[START]
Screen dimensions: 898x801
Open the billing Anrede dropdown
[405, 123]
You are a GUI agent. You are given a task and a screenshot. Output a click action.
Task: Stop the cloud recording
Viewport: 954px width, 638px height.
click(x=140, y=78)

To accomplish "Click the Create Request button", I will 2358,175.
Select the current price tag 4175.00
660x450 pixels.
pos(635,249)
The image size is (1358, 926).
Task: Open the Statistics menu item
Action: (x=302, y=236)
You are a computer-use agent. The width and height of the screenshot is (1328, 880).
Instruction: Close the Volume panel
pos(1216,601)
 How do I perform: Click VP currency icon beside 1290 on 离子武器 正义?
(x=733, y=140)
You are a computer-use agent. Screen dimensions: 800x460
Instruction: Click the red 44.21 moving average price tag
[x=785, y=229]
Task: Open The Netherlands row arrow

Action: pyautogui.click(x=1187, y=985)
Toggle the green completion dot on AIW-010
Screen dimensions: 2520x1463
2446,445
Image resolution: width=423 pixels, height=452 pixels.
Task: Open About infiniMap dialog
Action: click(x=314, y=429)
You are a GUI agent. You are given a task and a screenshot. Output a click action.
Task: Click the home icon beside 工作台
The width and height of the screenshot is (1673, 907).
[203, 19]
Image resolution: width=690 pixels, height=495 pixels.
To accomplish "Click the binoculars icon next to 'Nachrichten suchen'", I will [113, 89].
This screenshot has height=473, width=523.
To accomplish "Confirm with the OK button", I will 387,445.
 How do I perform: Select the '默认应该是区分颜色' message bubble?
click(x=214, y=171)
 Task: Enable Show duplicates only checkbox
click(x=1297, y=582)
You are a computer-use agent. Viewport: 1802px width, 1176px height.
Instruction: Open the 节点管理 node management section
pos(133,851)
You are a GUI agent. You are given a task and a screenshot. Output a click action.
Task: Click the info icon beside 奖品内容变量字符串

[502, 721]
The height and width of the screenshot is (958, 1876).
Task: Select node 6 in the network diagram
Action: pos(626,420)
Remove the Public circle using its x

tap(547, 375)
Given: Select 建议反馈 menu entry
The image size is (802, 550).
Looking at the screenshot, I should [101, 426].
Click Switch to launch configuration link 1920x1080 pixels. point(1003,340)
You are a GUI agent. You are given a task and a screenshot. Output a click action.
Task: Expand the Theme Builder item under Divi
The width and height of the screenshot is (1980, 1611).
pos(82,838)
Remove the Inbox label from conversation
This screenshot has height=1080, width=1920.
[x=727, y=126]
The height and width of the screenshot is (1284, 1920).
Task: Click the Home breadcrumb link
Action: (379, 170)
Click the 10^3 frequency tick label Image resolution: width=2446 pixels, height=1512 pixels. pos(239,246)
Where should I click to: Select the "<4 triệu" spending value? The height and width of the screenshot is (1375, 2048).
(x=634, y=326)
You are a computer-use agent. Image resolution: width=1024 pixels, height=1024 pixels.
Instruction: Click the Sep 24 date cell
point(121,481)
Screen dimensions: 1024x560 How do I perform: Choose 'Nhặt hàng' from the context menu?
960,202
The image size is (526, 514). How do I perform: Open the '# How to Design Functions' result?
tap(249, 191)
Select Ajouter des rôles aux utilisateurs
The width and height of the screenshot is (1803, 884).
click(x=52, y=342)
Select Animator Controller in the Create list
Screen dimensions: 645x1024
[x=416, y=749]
[END]
→ **What the exercise asks**
Edit the listing above so that every "computer-use agent" becomes "screen assistant", and keep everything else the same.

→ **Reply to the exercise**
Screen dimensions: 898x801
Open the billing Anrede dropdown
[405, 123]
You are a GUI agent. You are given a task and a screenshot. Output a click action.
Task: Stop the cloud recording
Viewport: 954px width, 638px height.
click(x=140, y=78)

To accomplish "Click the Create Request button", I will 2358,175.
Select the current price tag 4175.00
660x450 pixels.
pos(635,249)
The image size is (1358, 926).
Task: Open the Statistics menu item
Action: (x=302, y=236)
You are a screen assistant. The width and height of the screenshot is (1328, 880).
Instruction: Close the Volume panel
pos(1216,601)
 How do I perform: Click VP currency icon beside 1290 on 离子武器 正义?
(x=733, y=140)
You are a screen assistant. Screen dimensions: 800x460
Instruction: Click the red 44.21 moving average price tag
[x=785, y=229]
Task: Open The Netherlands row arrow

Action: pyautogui.click(x=1187, y=985)
Toggle the green completion dot on AIW-010
Screen dimensions: 2520x1463
2446,445
Image resolution: width=423 pixels, height=452 pixels.
Task: Open About infiniMap dialog
Action: click(x=314, y=429)
You are a GUI agent. You are given a task and a screenshot. Output a click action.
Task: Click the home icon beside 工作台
The width and height of the screenshot is (1673, 907).
[203, 19]
Image resolution: width=690 pixels, height=495 pixels.
To accomplish "Click the binoculars icon next to 'Nachrichten suchen'", I will [113, 89].
This screenshot has height=473, width=523.
To accomplish "Confirm with the OK button", I will 387,445.
 How do I perform: Select the '默认应该是区分颜色' message bubble?
click(x=214, y=171)
 Task: Enable Show duplicates only checkbox
click(x=1297, y=582)
You are a screen assistant. Viewport: 1802px width, 1176px height.
Instruction: Open the 节点管理 node management section
pos(133,851)
You are a GUI agent. You are given a task and a screenshot. Output a click action.
Task: Click the info icon beside 奖品内容变量字符串

[502, 721]
The height and width of the screenshot is (958, 1876).
Task: Select node 6 in the network diagram
Action: pos(626,420)
Remove the Public circle using its x

tap(547, 375)
Given: Select 建议反馈 menu entry
The image size is (802, 550).
Looking at the screenshot, I should [101, 426].
Click Switch to launch configuration link 1920x1080 pixels. point(1003,340)
You are a GUI agent. You are given a task and a screenshot. Output a click action.
Task: Expand the Theme Builder item under Divi
The width and height of the screenshot is (1980, 1611).
pos(82,838)
Remove the Inbox label from conversation
This screenshot has height=1080, width=1920.
[x=727, y=126]
The height and width of the screenshot is (1284, 1920).
Task: Click the Home breadcrumb link
Action: (379, 170)
Click the 10^3 frequency tick label Image resolution: width=2446 pixels, height=1512 pixels. pos(239,246)
Where should I click to: Select the "<4 triệu" spending value? The height and width of the screenshot is (1375, 2048).
(x=634, y=326)
You are a screen assistant. Image resolution: width=1024 pixels, height=1024 pixels.
Instruction: Click the Sep 24 date cell
point(121,481)
Screen dimensions: 1024x560 How do I perform: Choose 'Nhặt hàng' from the context menu?
960,202
The image size is (526, 514). How do I perform: Open the '# How to Design Functions' result?
tap(249, 191)
Select Ajouter des rôles aux utilisateurs
The width and height of the screenshot is (1803, 884).
click(x=52, y=342)
Select Animator Controller in the Create list
Screen dimensions: 645x1024
[x=416, y=749]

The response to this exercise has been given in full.